WHAT YOU WILL DO: Present every line of the records below as a Markdown table with the columns "Row" and "Line", giving each line its row number and omitting blank lines. Leave the pictures out of the table.

THE DATA:
***
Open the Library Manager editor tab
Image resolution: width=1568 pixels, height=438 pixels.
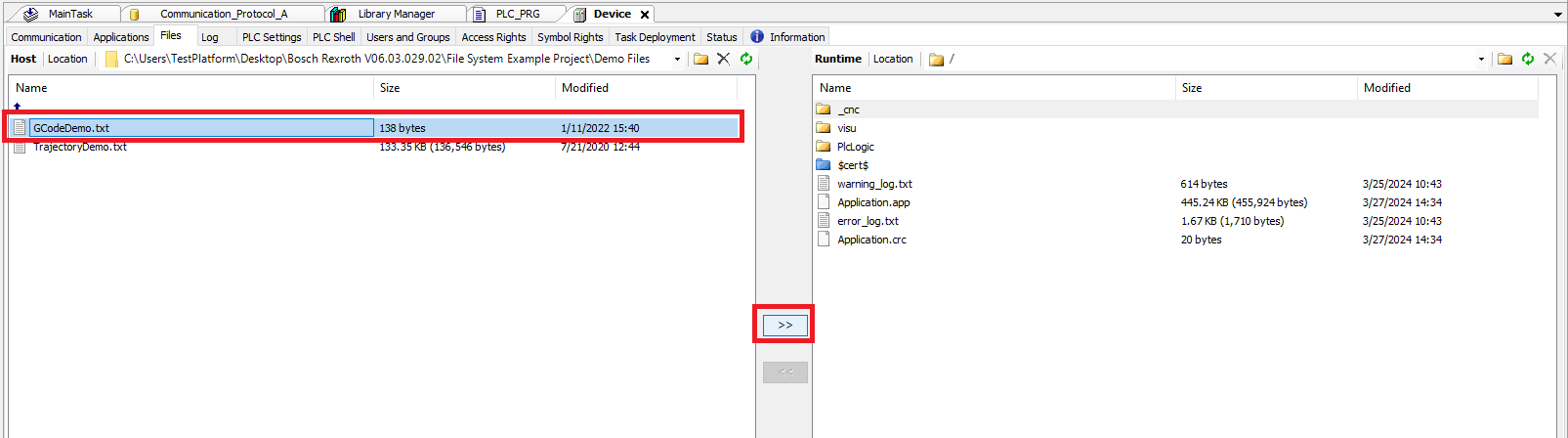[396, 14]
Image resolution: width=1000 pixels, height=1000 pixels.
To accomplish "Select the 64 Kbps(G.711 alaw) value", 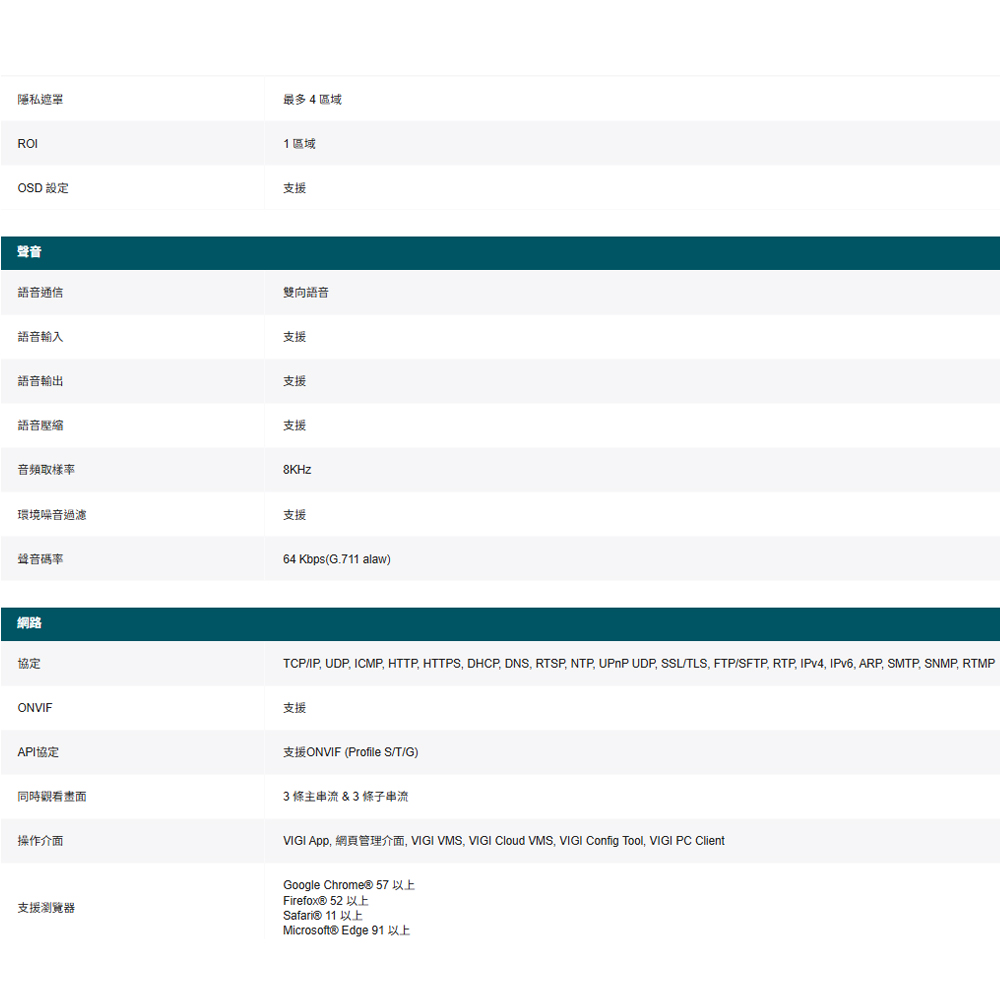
***
ANSWER TO THE EXERCISE:
| Row | Line |
|---|---|
| 1 | Open the Library Manager editor tab |
| 2 | Image resolution: width=1568 pixels, height=438 pixels. |
| 3 | [396, 14] |
| 4 | Image resolution: width=1000 pixels, height=1000 pixels. |
| 5 | To accomplish "Select the 64 Kbps(G.711 alaw) value",  |